WHAT THIS EXERCISE ASKS:
A) List each source cited in the passage on the charterer's indemnity claim against the shipowner.
B) Carry on the passage about the charterer's indemnity claim against the shipowner from its final sentence.

PAGE EXTRACT:
We acknowledge that it would be possible to characterize the charterer’s indemnity claim against the shipowner in this case as one in indebitatus assumpsit, the common law form of action available to one seeking indemnity from another. See F.W. Maitland, The Forms of Action at Common Law 69-70 (1936). This would permit invocation of the Eneiow-Ettelson rule with the result that the stay would be an appealable order. We prefer to select a characterization that reflects the salty flavor of the transaction between the parties as well as the reality that it is the charter, a maritime contract, that governs their relationship. Moreover, even if it be assumed that indemnification could be obtained in equity under an equitable contribution theory, see F.W. Maitland, Equity: A Course of Lectures 155-56 (ed. J. Brunyate 1936), and that this claim is analogous, the stay remains an interlocutory order from which an appeal does not lie. Stays in equitable proceedings are not within the Enelow-Ettelson rule. See Carcich v. Rederi A/B Nordie, 389 F.2d 692, 695 (2d Cir. 1968).

DATASET SECTION:
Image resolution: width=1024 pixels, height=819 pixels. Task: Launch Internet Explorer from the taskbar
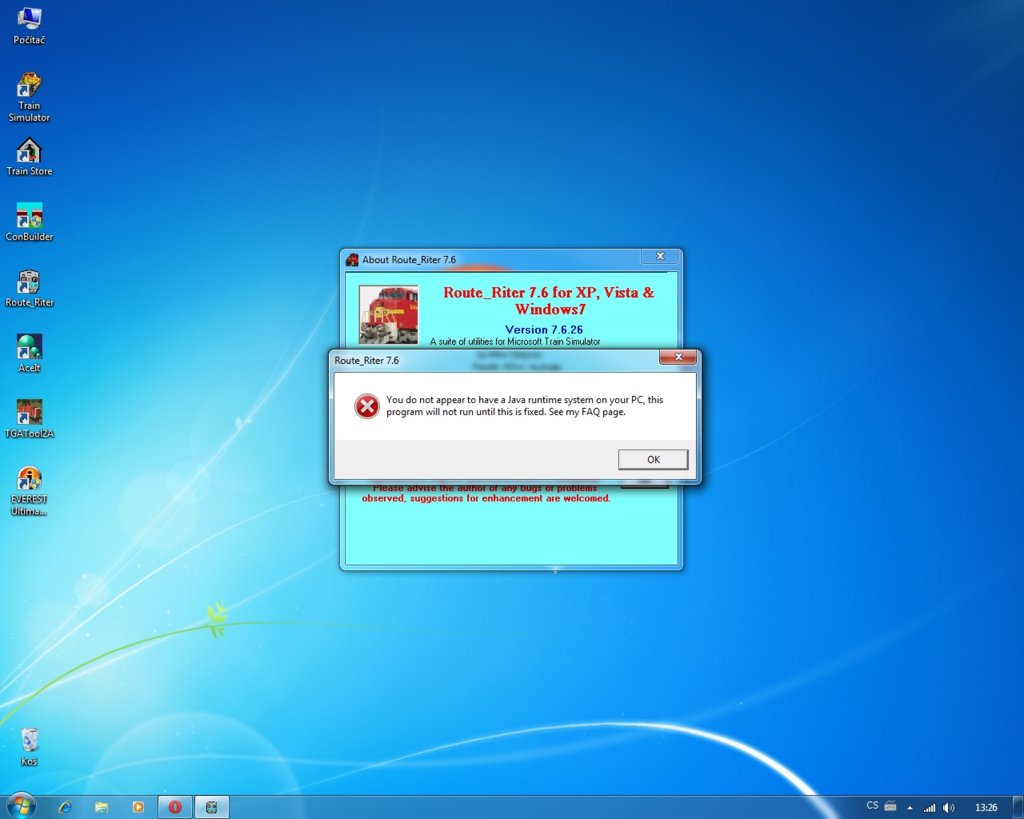pyautogui.click(x=65, y=806)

RESPONSES:
A)
- F.W. Maitland, The Forms of Action at Common Law 69-70 (1936)
- F.W. Maitland, Equity: A Course of Lectures 155-56 (ed. J. Brunyate 1936)
- Carcich v. Rederi A/B Nordie, 389 F.2d 692, 695 (2d Cir. 1968)

B)
As an original matter it could be argued that there should be an admiralty Eneiow-Ettelson rule, making stays to permit arbitration appealable under section 1292(a)(1). Such an extension would be no more inconsistent with ordinary notions of finality than is Eneiow-Ettelson itself. The possibility is foreclosed, however, by Schoenamsgruber v. Hamburg American Line, supra, in which it was held that such a stay was not appealable under section 1292(a)(1). The Supreme Court reasoned that, inasmuch as admiralty courts do not have general equitable jurisdiction, a stay to permit arbitration could not be viewed as the granting of an injunction for purposes of section 1292(a)(1). Also, as indicated above, the Court held that section 1292(a)(3) was not available to render the stay appealable.
The Court’s reasoning is not entirely satisfactory. A court that can apply equitable principles, as can an admiralty court, id. 294 U.S. at 457-58, 55 S.Ct. at 476-77, and which in limitations proceedings has the power to issue injunctions, see Hartford Accident & Indemnity Co. v. Southern Pacific Co., 273 U.S. 207, 217-18, 47 S.Ct. 357, 359-60, 71 L.Ed. 612 (1927), cannot be said to be wholly lacking in equitable powers. However, inasmuch as the Eneiow-Ettelson rule is intrinsically arbitrary under modern notions of procedure perhaps the best justification for Schoenamsgruber is that it promotes the goal of finality of appealable orders and prevents the rule from further complicating admiralty cases. In any event, although the Second Circuit has commented at some length on the analytically anomalous character of Schoenamsgruber, see Tradax Limited v. Holendrecht, supra, 550 F.2d at 1339-40, its authority is undiminished and controlling in this case.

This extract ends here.